#### Work item
Reproduce word for word the part of the passage on ADHD and workplace structure that opens with the words containing "Know how you" and closes with "you ultimately prefer.".

Essentially, “structure includes many skills that ADHD adults lack: organizing systems, time management systems and symptom control,” said Dana Rayburn, an ADHD coach who also has ADHD. Rayburn is the creator of the ADHD Success Club, a virtual group program that helps individuals build these very skills, along with providing coaching and community support.

The good news is that you can create structure and thrive in your career. Below are five tips to help you create a routine that works best for you. Stay tuned for a second piece with more suggestions.

Know how you work.  

Do you have an inner rebel who resists and revolts at a structured schedule? If so, Mincu suggested thinking about your activities in a more general way. For instance, “you could use a planner that simply divides each day into morning, afternoon and evening rather than hour by hour.”

Or maybe you’d benefit from setting specific office hours. This works well for Rayburn’s clients. She asks them to identify the time they’ll get to the office, the time they’ll break for lunch and the time they’ll stop working in the evenings. Experiment with both techniques to see what you ultimately prefer.

#### Study material

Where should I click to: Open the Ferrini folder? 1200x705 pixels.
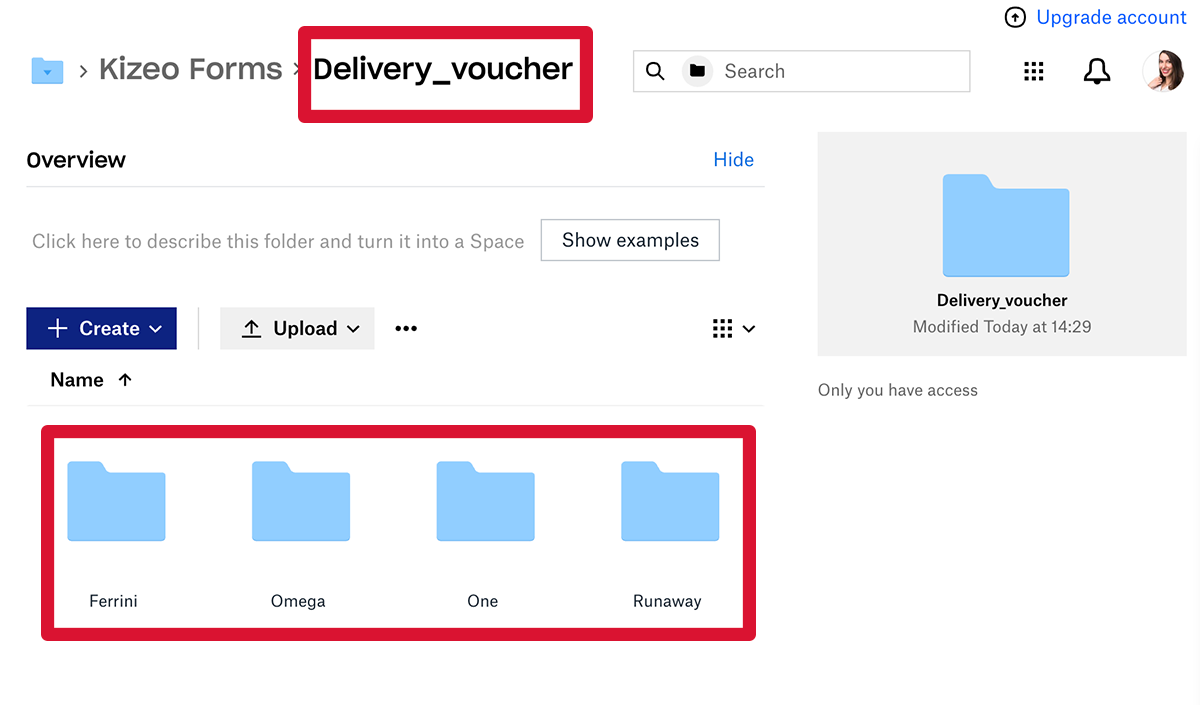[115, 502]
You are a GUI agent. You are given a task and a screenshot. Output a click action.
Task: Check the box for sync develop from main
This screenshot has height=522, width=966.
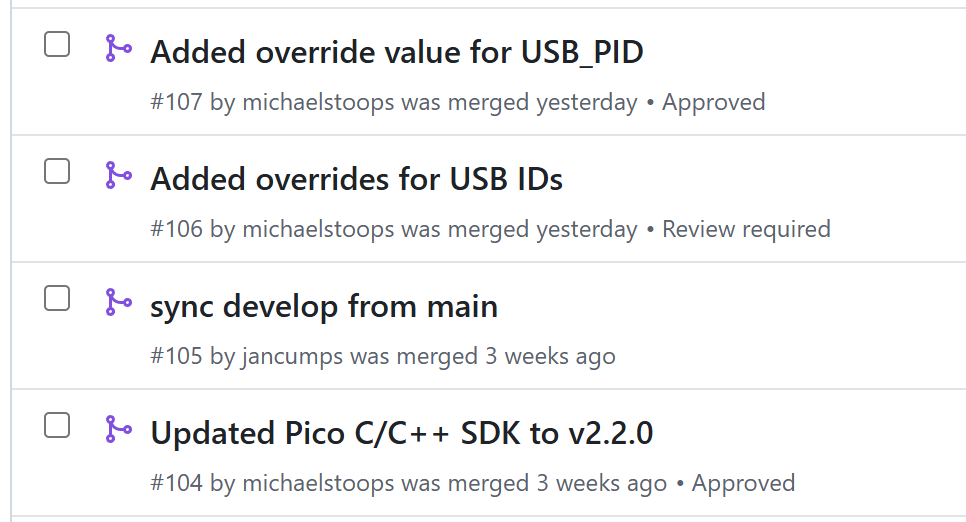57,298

--

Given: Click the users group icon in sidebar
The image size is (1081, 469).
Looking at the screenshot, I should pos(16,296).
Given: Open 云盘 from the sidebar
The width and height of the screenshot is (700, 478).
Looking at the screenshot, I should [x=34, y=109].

--

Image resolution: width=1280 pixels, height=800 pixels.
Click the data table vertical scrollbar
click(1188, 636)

#### Task response
Know how you work.  

Do you have an inner rebel who resists and revolts at a structured schedule? If so, Mincu suggested thinking about your activities in a more general way. For instance, “you could use a planner that simply divides each day into morning, afternoon and evening rather than hour by hour.”

Or maybe you’d benefit from setting specific office hours. This works well for Rayburn’s clients. She asks them to identify the time they’ll get to the office, the time they’ll break for lunch and the time they’ll stop working in the evenings. Experiment with both techniques to see what you ultimately prefer.